The following notes on individual locomotives were originally collated and published by Chuck Collins, and are re-published here with his permission. The introduction, updates and formatting for this blog by Terry Smith. Updated 03-03-2015.

The Monson line

The Monson line was in many ways the simplest and longest lasting of the Maine Two Footers. Chartered in 1881 as the Monson & Athens Railroad, it started building in the Spring of 1883 and the first train arrived at Monson Station on September 4th.

The line ran from Monson Junction on the standard gauge Bangor & Aroostook to Monson village some six miles north. Although incorporated as a common carrier, the main function of the line was to transport finished slate products from the various slate mines north of the village to the standard gauge connection and then onto the rest of the world.

In 1885 the name of the railroad was changed to the Monson Railroad. In 1908 the Monson Maine Slate Company gained control of the railroad, and it continued to operate until it was abandoned in 1943 and scrapped in 1944.

The line continued to use link and pin couplers, hand brakes and stub switches to the end.

The two Vulcan locomotives (Monson #3 & #4) survived the scrapping operation and were later bought by railfan Ellis D Atwood for his Edaville Railroad in Massachusetts. The smaller Monson engines soon became the preferred engines for their fuel economy and reduced track maintenance requirements. Currently at the Maine Narrow Gauge Museum in Portland.

 

Monson #1

Hinkley #1621 built 7/1883 as Monson #1 G.S.Cushing.
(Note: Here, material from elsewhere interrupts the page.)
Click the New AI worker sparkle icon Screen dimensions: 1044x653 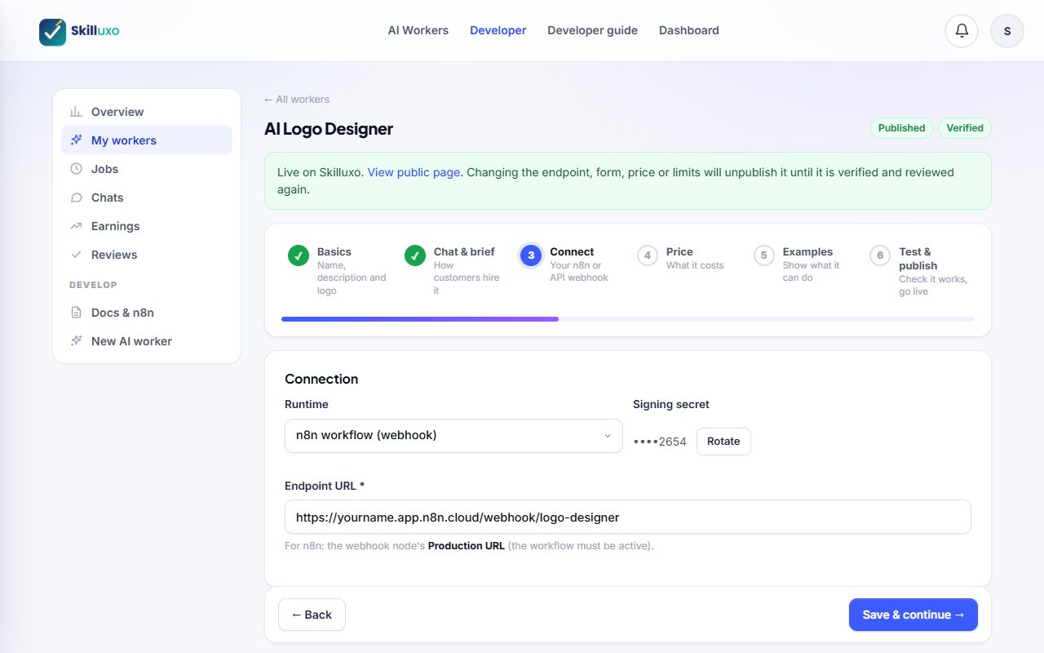(x=76, y=341)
14 ton inside frame 0-4-4RT
32″ diameter 130psi boiler
9″x12″ cylinders
30″ drivers
Rear tank carried 600 gallons water & 3/4 ton wood.
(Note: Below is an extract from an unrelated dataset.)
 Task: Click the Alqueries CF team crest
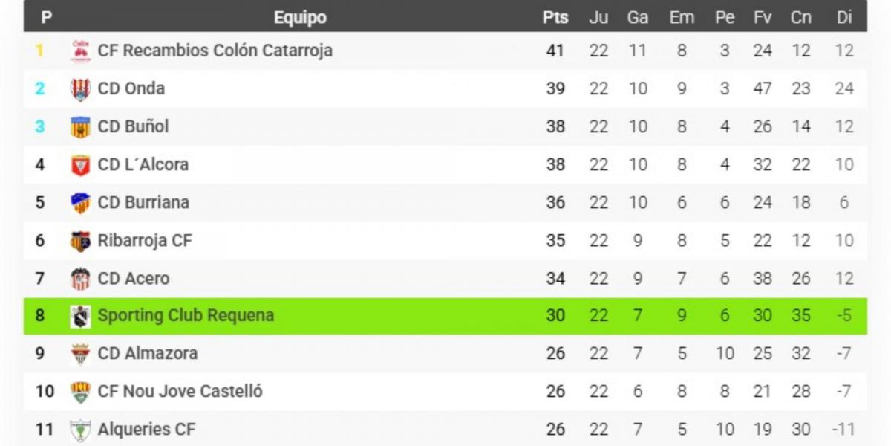tap(80, 430)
This locomotive served as Monson #1 (1883 – 1912).

This locomotive modified the design of Bridgton & Saco River #1-2 to allow the use of wood fuel. Became Monson’s regular engine until worn out and converted to a snowplow in 1912. Rebuilt to burn coal about 1908.

Monson #2

Hinkley #1661 built 3/1884 as Monson #2 H.A.Whiting.

14 ton inside frame 0-4-4RT
32″ diameter 130psi boiler
9″x12″ cylinders
30″ drivers
Rear tank held 600 gallons water & 3/4 ton wood.

This locomotive served as Monson #2 (1884 – 1918).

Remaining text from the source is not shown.